INSTRUÇÕES DE TRABALHO |
**1)** Você consegue extrair do trecho sobre pedágios, sem nenhuma alteração, tudo o que vai de "Impacto para o" até "extras por dia."?
**2)** Estas afirmações estão de acordo com o trecho sobre pedágios? (a) Os caminhões representam 24% do tráfego nas rodovias da Grande São Paulo. (b) A chegada e a saída de veículos da região metropolitana pelas estradas aumentaram cerca de 30% de 2007 a 2017. (c) A Lei dos Caminhoneiros fixa em dez horas diárias a jornada máxima dos motoristas profissionais. Responda sim ou não a cada uma e cite, entre aspas, as palavras do trecho que decidem.

TRECHO DO DOCUMENTO |

....

Para o especialista em mobilidade urbana José Aparecido Ribeiro, essa vantagem só é possível nas estradas de São Paulo. “Em outros Estados brasileiros, a implementação dessa proposta é inviável, pois eles não têm a mínima infraestrutura rodoviária, como, por exemplo, a duplicação. Há muitos problemas estruturais mais urgentes do que uma cobrança de pedágio diferenciada”, avalia Ribeiro.

Segundo a Pesquisa Origem e Destino, realizada pelo governo de São Paulo, a chegada e a saída de veículos da região metropolitana da capital pelas estradas aumentaram em cerca de 20% de 2007 a 2017. São aproximadamente 528 mil veículos transitando pelas rodovias que cortam a Grande São Paulo diariamente. Os caminhões representam 24% desse tráfego. Por conta do crescimento, sobretudo nos horários de pico, a formação de filas nos acessos à capital paulista faz parte do dia a dia dos condutores.

Impacto para o transportador

Se a redução da tarifa de pedágio for implementada, os profissionais das estradas deverão se planejar para uma nova rotina de trabalho. Dirigir à noite tem vantagens – como o trânsito mais fluido –, mas também reserva muitos desafios. A precariedade das estradas brasileiras e a diminuição da visibilidade são situações que exigem mais cuidado do motorista nesses horários.

A Lei dos Caminhoneiros (13.103/2015) estabelece que a jornada máxima de trabalho dos motoristas profissionais deve ser de oito horas diárias. Porém, é admitida a realização de duas horas extras ou, se houver acordo ou convenção coletiva, de quatro horas extras por dia.

....

DADOS COLETADOS |
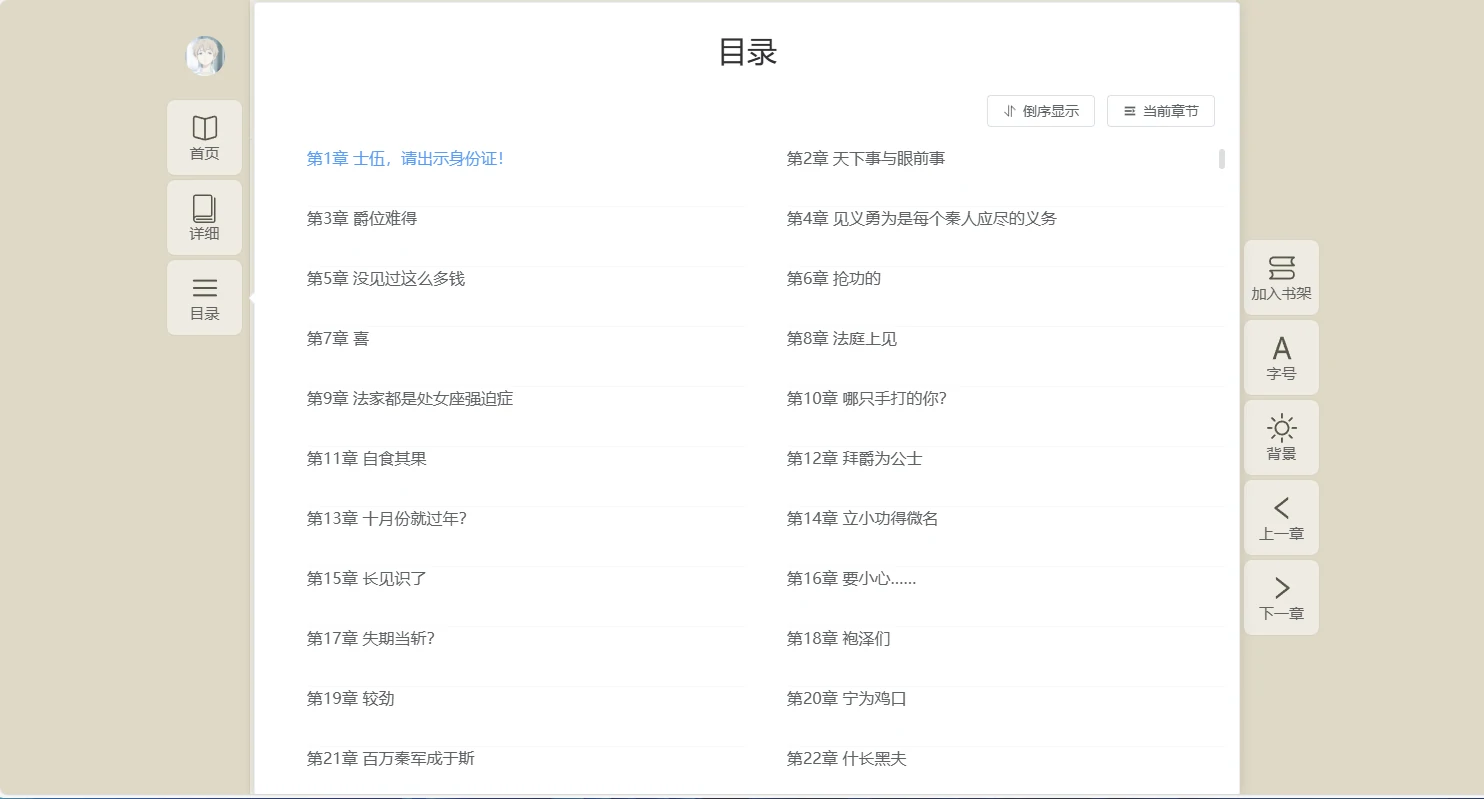Go to 首页 home via book icon

click(x=205, y=138)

....

RESULTADOS EM ORDEM |
**1)**
Impacto para o transportador

Se a redução da tarifa de pedágio for implementada, os profissionais das estradas deverão se planejar para uma nova rotina de trabalho. Dirigir à noite tem vantagens – como o trânsito mais fluido –, mas também reserva muitos desafios. A precariedade das estradas brasileiras e a diminuição da visibilidade são situações que exigem mais cuidado do motorista nesses horários.

A Lei dos Caminhoneiros (13.103/2015) estabelece que a jornada máxima de trabalho dos motoristas profissionais deve ser de oito horas diárias. Porém, é admitida a realização de duas horas extras ou, se houver acordo ou convenção coletiva, de quatro horas extras por dia.

**2)**
(a) Sim: "Os caminhões representam 24% desse tráfego."
(b) Não: "aumentaram em cerca de 20% de 2007 a 2017"
(c) Não: "a jornada máxima de trabalho dos motoristas profissionais deve ser de oito horas diárias"